Stored dataset items
= = = =

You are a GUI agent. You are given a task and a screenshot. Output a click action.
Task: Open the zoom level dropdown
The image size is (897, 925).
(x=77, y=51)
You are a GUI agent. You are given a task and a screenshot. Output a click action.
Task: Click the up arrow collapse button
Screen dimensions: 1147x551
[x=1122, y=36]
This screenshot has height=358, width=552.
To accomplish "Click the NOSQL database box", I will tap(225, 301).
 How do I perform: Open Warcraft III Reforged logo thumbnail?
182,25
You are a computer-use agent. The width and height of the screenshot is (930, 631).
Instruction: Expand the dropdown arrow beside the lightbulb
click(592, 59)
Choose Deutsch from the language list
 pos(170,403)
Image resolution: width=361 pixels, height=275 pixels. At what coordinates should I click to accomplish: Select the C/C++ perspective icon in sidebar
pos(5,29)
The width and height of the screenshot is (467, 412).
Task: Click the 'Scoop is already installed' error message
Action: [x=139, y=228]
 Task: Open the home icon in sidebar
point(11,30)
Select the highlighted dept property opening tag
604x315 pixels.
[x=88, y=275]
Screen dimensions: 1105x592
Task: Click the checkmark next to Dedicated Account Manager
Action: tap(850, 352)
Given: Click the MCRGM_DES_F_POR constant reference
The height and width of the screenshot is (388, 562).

= = = =

(Your task) Copy the records above, keeping every word the same.

(Solution to the problem)
You are a GUI agent. You are given a task and a screenshot. Output a click action.
Task: Open the zoom level dropdown
The image size is (897, 925).
(x=77, y=51)
You are a GUI agent. You are given a task and a screenshot. Output a click action.
Task: Click the up arrow collapse button
Screen dimensions: 1147x551
[x=1122, y=36]
This screenshot has height=358, width=552.
To accomplish "Click the NOSQL database box", I will tap(225, 301).
 How do I perform: Open Warcraft III Reforged logo thumbnail?
182,25
You are a computer-use agent. The width and height of the screenshot is (930, 631).
Instruction: Expand the dropdown arrow beside the lightbulb
click(592, 59)
Choose Deutsch from the language list
 pos(170,403)
Image resolution: width=361 pixels, height=275 pixels. At what coordinates should I click to accomplish: Select the C/C++ perspective icon in sidebar
pos(5,29)
The width and height of the screenshot is (467, 412).
Task: Click the 'Scoop is already installed' error message
Action: [x=139, y=228]
 Task: Open the home icon in sidebar
point(11,30)
Select the highlighted dept property opening tag
604x315 pixels.
[x=88, y=275]
Screen dimensions: 1105x592
Task: Click the checkmark next to Dedicated Account Manager
Action: tap(850, 352)
Given: Click the MCRGM_DES_F_POR constant reference
The height and width of the screenshot is (388, 562).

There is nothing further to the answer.